Datasetitems:
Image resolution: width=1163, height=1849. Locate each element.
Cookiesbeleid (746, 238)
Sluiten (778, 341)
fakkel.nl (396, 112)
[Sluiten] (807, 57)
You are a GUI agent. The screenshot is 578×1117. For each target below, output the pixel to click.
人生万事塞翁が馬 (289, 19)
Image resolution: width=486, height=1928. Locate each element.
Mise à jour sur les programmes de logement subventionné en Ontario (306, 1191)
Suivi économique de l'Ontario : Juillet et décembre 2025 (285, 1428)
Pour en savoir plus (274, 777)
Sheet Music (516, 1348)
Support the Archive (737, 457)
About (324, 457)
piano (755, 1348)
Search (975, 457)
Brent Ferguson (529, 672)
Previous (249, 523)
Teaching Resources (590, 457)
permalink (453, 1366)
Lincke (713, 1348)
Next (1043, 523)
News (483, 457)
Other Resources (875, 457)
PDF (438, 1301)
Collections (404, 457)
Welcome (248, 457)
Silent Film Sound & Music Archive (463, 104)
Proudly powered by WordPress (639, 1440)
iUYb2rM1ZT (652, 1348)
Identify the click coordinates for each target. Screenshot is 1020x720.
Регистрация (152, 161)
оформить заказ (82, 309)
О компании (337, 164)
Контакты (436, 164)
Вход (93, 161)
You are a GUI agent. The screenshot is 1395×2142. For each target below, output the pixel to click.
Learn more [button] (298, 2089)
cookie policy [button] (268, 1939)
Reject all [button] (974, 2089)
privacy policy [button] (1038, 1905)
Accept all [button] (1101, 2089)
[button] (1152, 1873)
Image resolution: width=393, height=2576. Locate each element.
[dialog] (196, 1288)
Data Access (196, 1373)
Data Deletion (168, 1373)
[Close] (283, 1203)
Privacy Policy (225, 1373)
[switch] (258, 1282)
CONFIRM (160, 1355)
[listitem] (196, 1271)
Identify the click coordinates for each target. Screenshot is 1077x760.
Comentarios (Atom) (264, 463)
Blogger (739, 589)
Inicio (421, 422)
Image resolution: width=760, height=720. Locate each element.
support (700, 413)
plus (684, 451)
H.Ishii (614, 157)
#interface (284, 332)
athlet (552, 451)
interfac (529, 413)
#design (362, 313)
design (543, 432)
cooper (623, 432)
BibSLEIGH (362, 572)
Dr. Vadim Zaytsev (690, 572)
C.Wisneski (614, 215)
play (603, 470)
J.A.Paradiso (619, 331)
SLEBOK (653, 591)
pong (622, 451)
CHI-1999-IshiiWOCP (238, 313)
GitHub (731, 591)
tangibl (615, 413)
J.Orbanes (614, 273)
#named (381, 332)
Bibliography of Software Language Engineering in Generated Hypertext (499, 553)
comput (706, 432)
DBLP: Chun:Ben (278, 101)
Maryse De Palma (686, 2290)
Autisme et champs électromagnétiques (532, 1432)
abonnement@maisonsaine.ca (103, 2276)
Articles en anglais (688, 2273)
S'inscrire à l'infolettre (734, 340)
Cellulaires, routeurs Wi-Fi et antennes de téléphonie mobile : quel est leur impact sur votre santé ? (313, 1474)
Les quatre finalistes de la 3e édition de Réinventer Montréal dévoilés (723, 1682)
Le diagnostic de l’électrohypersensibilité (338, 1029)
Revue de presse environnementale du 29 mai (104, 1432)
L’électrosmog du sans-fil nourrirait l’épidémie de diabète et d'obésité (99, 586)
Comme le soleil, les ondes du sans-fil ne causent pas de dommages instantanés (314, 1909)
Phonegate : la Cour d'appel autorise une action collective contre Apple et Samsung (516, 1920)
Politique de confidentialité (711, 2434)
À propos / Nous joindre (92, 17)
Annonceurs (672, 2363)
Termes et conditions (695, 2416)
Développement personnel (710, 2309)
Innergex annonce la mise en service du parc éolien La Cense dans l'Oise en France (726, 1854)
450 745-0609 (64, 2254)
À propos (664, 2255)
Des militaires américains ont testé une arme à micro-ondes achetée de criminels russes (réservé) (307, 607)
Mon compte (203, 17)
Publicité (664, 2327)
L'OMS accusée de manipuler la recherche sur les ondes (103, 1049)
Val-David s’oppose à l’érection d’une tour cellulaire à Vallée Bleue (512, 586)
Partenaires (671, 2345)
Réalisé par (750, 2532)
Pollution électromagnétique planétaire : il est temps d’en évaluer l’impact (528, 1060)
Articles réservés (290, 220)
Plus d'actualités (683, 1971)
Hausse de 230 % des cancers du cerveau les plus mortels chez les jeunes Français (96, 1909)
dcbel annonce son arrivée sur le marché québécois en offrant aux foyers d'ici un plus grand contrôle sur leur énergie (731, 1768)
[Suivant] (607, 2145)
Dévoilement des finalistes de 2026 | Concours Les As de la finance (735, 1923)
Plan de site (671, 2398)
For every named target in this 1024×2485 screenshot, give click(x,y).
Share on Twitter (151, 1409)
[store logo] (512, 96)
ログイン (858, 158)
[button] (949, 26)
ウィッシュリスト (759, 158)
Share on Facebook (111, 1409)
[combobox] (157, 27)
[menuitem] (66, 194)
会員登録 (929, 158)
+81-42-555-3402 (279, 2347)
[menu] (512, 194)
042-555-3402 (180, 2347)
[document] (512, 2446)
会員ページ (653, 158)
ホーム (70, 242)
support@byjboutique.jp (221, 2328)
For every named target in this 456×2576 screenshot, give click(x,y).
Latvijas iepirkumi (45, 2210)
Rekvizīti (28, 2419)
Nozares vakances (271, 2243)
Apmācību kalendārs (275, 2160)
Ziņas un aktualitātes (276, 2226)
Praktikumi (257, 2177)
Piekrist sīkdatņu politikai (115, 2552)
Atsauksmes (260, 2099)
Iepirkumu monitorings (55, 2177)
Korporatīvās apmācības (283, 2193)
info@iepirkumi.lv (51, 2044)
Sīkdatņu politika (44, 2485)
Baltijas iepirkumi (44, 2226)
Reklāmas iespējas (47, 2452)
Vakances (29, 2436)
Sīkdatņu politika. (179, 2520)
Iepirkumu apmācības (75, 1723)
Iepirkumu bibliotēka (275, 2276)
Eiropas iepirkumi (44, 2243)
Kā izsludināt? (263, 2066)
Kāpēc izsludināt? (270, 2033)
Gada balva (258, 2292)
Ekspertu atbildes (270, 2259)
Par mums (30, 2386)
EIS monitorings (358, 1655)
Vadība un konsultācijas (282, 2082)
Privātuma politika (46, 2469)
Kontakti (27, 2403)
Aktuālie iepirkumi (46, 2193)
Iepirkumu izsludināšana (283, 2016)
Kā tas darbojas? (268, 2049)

:: Opdracht ::
Geef alle bovenstaande data regel voor regel ongewijzigd terug.

:: Uitvoer ::
Image resolution: width=1163, height=1849. Locate each element.
Cookiesbeleid (746, 238)
Sluiten (778, 341)
fakkel.nl (396, 112)
[Sluiten] (807, 57)
You are a GUI agent. The screenshot is 578×1117. For each target below, output the pixel to click.
人生万事塞翁が馬 (289, 19)
Image resolution: width=486, height=1928. Locate each element.
Mise à jour sur les programmes de logement subventionné en Ontario (306, 1191)
Suivi économique de l'Ontario : Juillet et décembre 2025 (285, 1428)
Pour en savoir plus (274, 777)
Sheet Music (516, 1348)
Support the Archive (737, 457)
About (324, 457)
piano (755, 1348)
Search (975, 457)
Brent Ferguson (529, 672)
Previous (249, 523)
Teaching Resources (590, 457)
permalink (453, 1366)
Lincke (713, 1348)
Next (1043, 523)
News (483, 457)
Other Resources (875, 457)
PDF (438, 1301)
Collections (404, 457)
Welcome (248, 457)
Silent Film Sound & Music Archive (463, 104)
Proudly powered by WordPress (639, 1440)
iUYb2rM1ZT (652, 1348)
Identify the click coordinates for each target. Screenshot is 1020x720.
Регистрация (152, 161)
оформить заказ (82, 309)
О компании (337, 164)
Контакты (436, 164)
Вход (93, 161)
You are a GUI agent. The screenshot is 1395×2142. For each target below, output the pixel to click.
Learn more [button] (298, 2089)
cookie policy [button] (268, 1939)
Reject all [button] (974, 2089)
privacy policy [button] (1038, 1905)
Accept all [button] (1101, 2089)
[button] (1152, 1873)
Image resolution: width=393, height=2576. Locate each element.
[dialog] (196, 1288)
Data Access (196, 1373)
Data Deletion (168, 1373)
[Close] (283, 1203)
Privacy Policy (225, 1373)
[switch] (258, 1282)
CONFIRM (160, 1355)
[listitem] (196, 1271)
Identify the click coordinates for each target. Screenshot is 1077x760.
Comentarios (Atom) (264, 463)
Blogger (739, 589)
Inicio (421, 422)
Image resolution: width=760, height=720. Locate each element.
support (700, 413)
plus (684, 451)
H.Ishii (614, 157)
#interface (284, 332)
athlet (552, 451)
interfac (529, 413)
#design (362, 313)
design (543, 432)
cooper (623, 432)
BibSLEIGH (362, 572)
Dr. Vadim Zaytsev (690, 572)
C.Wisneski (614, 215)
play (603, 470)
J.A.Paradiso (619, 331)
SLEBOK (653, 591)
pong (622, 451)
CHI-1999-IshiiWOCP (238, 313)
GitHub (731, 591)
tangibl (615, 413)
J.Orbanes (614, 273)
#named (381, 332)
Bibliography of Software Language Engineering in Generated Hypertext (499, 553)
comput (706, 432)
DBLP: Chun:Ben (278, 101)
Maryse De Palma (686, 2290)
Autisme et champs électromagnétiques (532, 1432)
abonnement@maisonsaine.ca (103, 2276)
Articles en anglais (688, 2273)
S'inscrire à l'infolettre (734, 340)
Cellulaires, routeurs Wi-Fi et antennes de téléphonie mobile : quel est leur impact sur votre santé ? (313, 1474)
Les quatre finalistes de la 3e édition de Réinventer Montréal dévoilés (723, 1682)
Le diagnostic de l’électrohypersensibilité (338, 1029)
Revue de presse environnementale du 29 mai (104, 1432)
L’électrosmog du sans-fil nourrirait l’épidémie de diabète et d'obésité (99, 586)
Comme le soleil, les ondes du sans-fil ne causent pas de dommages instantanés (314, 1909)
Phonegate : la Cour d'appel autorise une action collective contre Apple et Samsung (516, 1920)
Politique de confidentialité (711, 2434)
À propos / Nous joindre (92, 17)
Annonceurs (672, 2363)
Termes et conditions (695, 2416)
Développement personnel (710, 2309)
Innergex annonce la mise en service du parc éolien La Cense dans l'Oise en France (726, 1854)
450 745-0609 (64, 2254)
À propos (664, 2255)
Des militaires américains ont testé une arme à micro-ondes achetée de criminels russes (réservé) (307, 607)
Mon compte (203, 17)
Publicité (664, 2327)
L'OMS accusée de manipuler la recherche sur les ondes (103, 1049)
Val-David s’oppose à l’érection d’une tour cellulaire à Vallée Bleue (512, 586)
Partenaires (671, 2345)
Réalisé par (750, 2532)
Pollution électromagnétique planétaire : il est temps d’en évaluer l’impact (528, 1060)
Articles réservés (290, 220)
Plus d'actualités (683, 1971)
Hausse de 230 % des cancers du cerveau les plus mortels chez les jeunes Français (96, 1909)
dcbel annonce son arrivée sur le marché québécois en offrant aux foyers d'ici un plus grand contrôle sur leur énergie (731, 1768)
[Suivant] (607, 2145)
Dévoilement des finalistes de 2026 | Concours Les As de la finance (735, 1923)
Plan de site (671, 2398)
For every named target in this 1024×2485 screenshot, give click(x,y).
Share on Twitter (151, 1409)
[store logo] (512, 96)
ログイン (858, 158)
[button] (949, 26)
ウィッシュリスト (759, 158)
Share on Facebook (111, 1409)
[combobox] (157, 27)
[menuitem] (66, 194)
会員登録 (929, 158)
+81-42-555-3402 (279, 2347)
[menu] (512, 194)
042-555-3402 (180, 2347)
[document] (512, 2446)
会員ページ (653, 158)
ホーム (70, 242)
support@byjboutique.jp (221, 2328)
For every named target in this 456×2576 screenshot, give click(x,y).
Latvijas iepirkumi (45, 2210)
Rekvizīti (28, 2419)
Nozares vakances (271, 2243)
Apmācību kalendārs (275, 2160)
Ziņas un aktualitātes (276, 2226)
Praktikumi (257, 2177)
Piekrist sīkdatņu politikai (115, 2552)
Atsauksmes (260, 2099)
Iepirkumu monitorings (55, 2177)
Korporatīvās apmācības (283, 2193)
info@iepirkumi.lv (51, 2044)
Sīkdatņu politika (44, 2485)
Baltijas iepirkumi (44, 2226)
Reklāmas iespējas (47, 2452)
Vakances (29, 2436)
Sīkdatņu politika. (179, 2520)
Iepirkumu apmācības (75, 1723)
Iepirkumu bibliotēka (275, 2276)
Eiropas iepirkumi (44, 2243)
Kā izsludināt? (263, 2066)
Kāpēc izsludināt? (270, 2033)
Gada balva (258, 2292)
Ekspertu atbildes (270, 2259)
Par mums (30, 2386)
EIS monitorings (358, 1655)
Vadība un konsultācijas (282, 2082)
Privātuma politika (46, 2469)
Kontakti (27, 2403)
Aktuālie iepirkumi (46, 2193)
Iepirkumu izsludināšana (283, 2016)
Kā tas darbojas? (268, 2049)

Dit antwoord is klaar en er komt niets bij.